Among the great sages of the ancient world, there once dwelt a mystic who the ancients heralded as the Мaster of Мasters, the Great-Great or the Thrice-Greatest Hermes Trismegistus. This man, if a man indeed he was, was the author of the Corpus Hermeticum, the discoverer of alchemy, the founder of astrology and the forebear of occult wisdom.
The Egyptians deified the Thrice-Greatest as the god of wisdom, Thoth, while the Greeks recognized the equivalence of Thoth and Hermes through interpretatio graeca and worshiped them as the same deity.
Hermes’s influence on philosophy, dogma, science, mathematics and — most importantly — our collective map of meaning, spans across two millennia and more cultures and religions than probably exist today.
Hermes matters for this story — not because his arcane teachings have anything to do with crypto or decentralized systems and protocols (he was a prophet alright, but he’s got nothing on Satoshi), but because one of his fundamental principles of reality — the principle of rhythm — serves as a pretty good ruler for mapping out the colossal societal phase shift we’re currently facing today.

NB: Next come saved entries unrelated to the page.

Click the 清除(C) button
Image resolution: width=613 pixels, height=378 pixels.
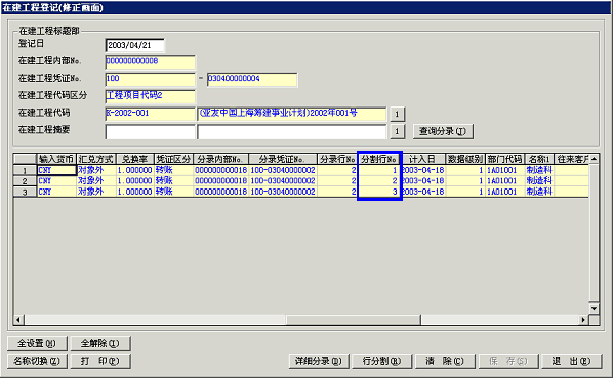point(445,361)

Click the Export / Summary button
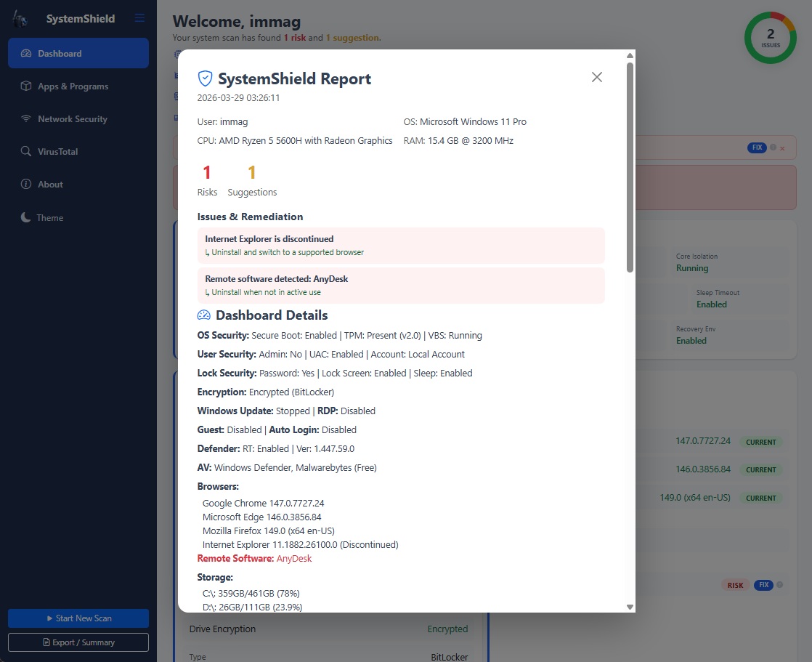click(78, 642)
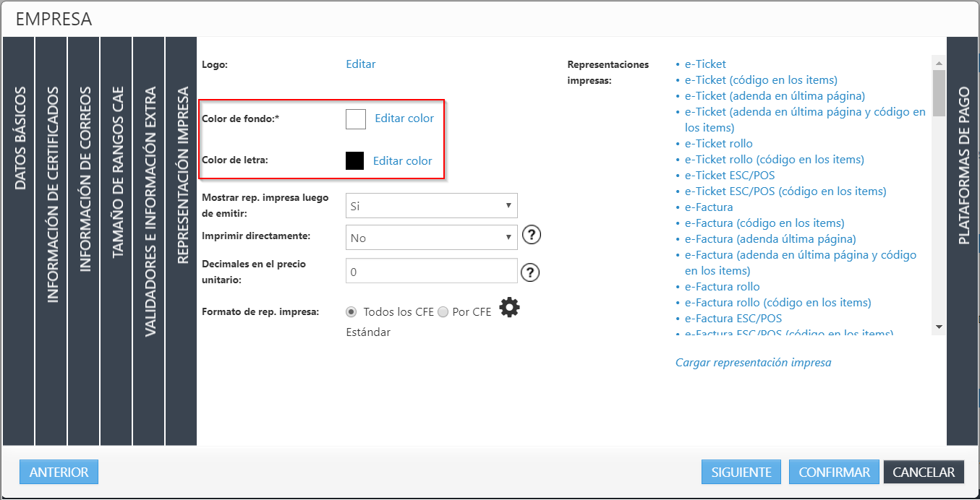Click help icon next to Imprimir directamente
This screenshot has width=980, height=500.
(532, 236)
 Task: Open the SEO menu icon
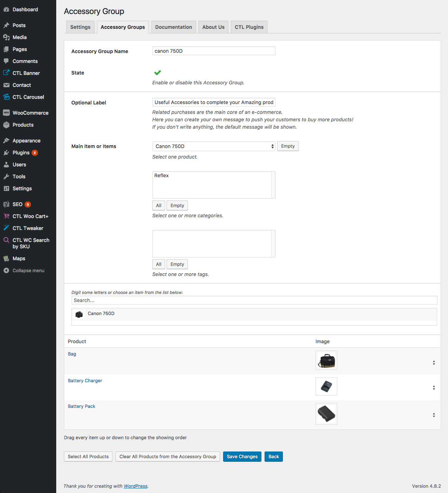[x=6, y=204]
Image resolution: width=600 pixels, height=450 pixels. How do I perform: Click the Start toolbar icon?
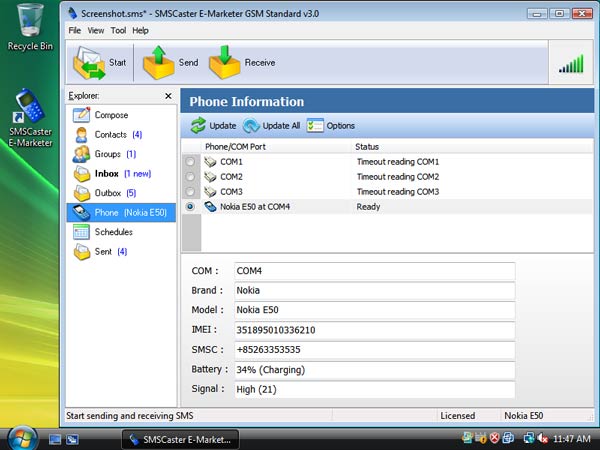88,63
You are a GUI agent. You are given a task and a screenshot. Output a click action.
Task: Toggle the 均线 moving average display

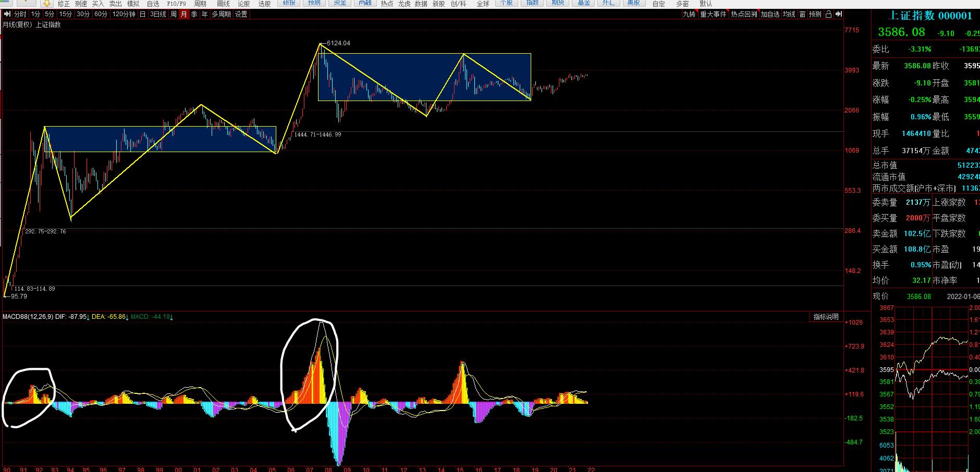click(789, 14)
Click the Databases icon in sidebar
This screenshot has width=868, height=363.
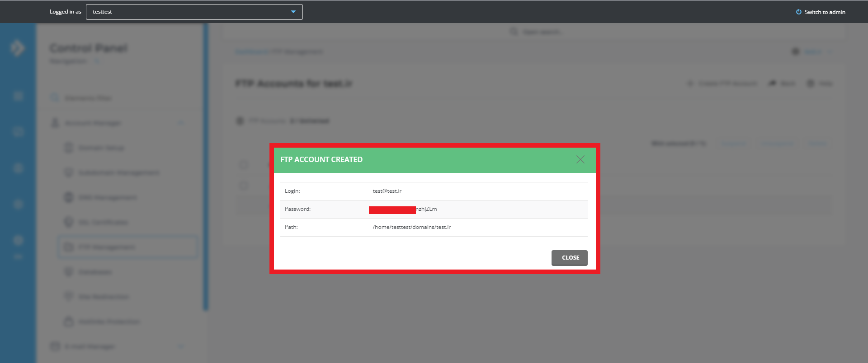click(69, 272)
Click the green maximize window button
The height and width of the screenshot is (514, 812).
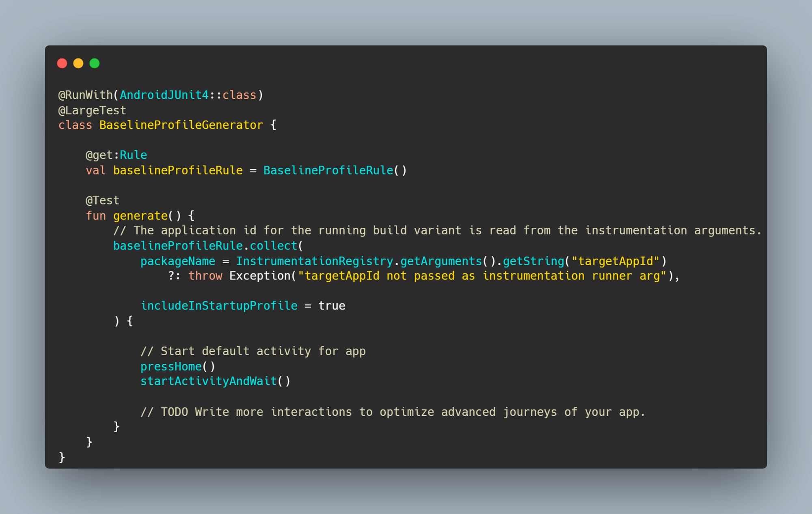pos(95,63)
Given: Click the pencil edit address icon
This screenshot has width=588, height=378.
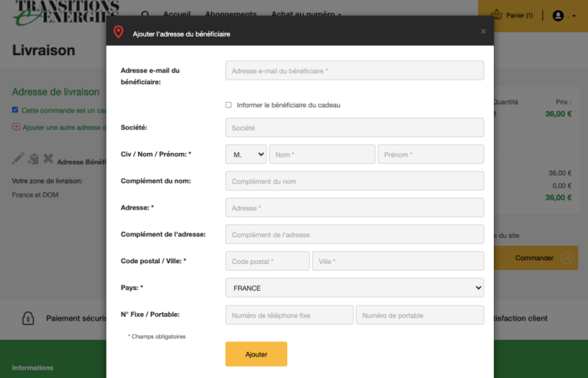Looking at the screenshot, I should (19, 159).

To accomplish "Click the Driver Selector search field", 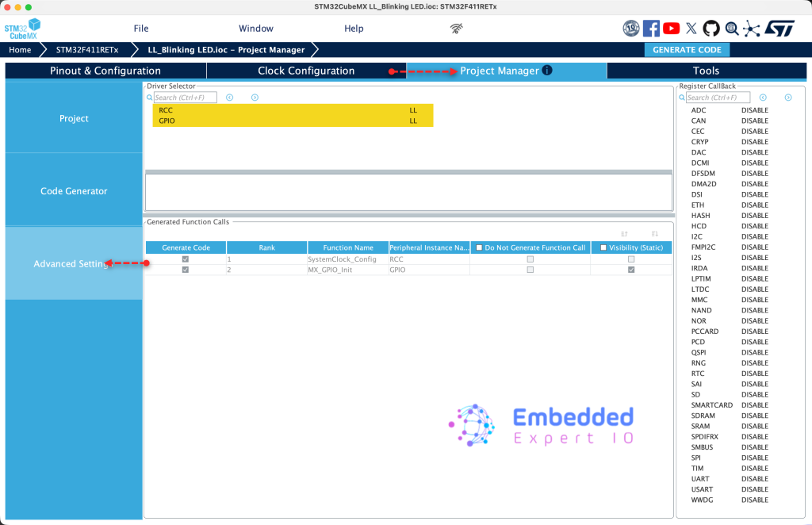I will (185, 98).
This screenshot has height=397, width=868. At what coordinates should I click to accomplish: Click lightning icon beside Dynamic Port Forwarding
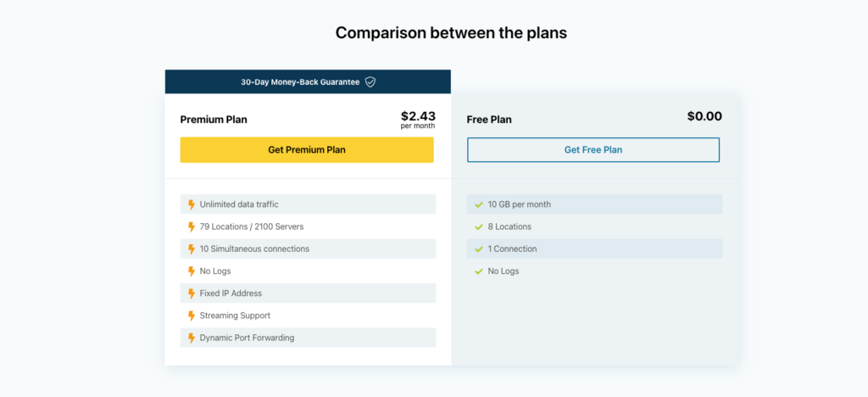pyautogui.click(x=192, y=338)
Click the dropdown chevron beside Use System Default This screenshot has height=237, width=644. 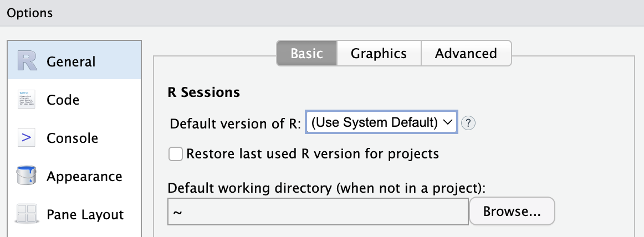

It’s time to reflect, writes Allen Farrington in rebuttal — and reflect we will. It was unfortunate, perhaps, that it took us being stranded in our homes, besieged by an invisible, undead enemy to finally question how we managed to mess this up so profusely, but at least we’re finally doing it.
Rhythm compensates
The hermetic law of rhythm is the embodiment of the truth that all things rise and fall. That the pendulum swing manifests in everything and that the measure of the swing to the right is the measure of the swing to the left. This principle, once you’ve witnessed it, cannot be unseen. It applies to all things, at all levels of analysis. It is almost fractal in nature and much reminiscent of human stupidity.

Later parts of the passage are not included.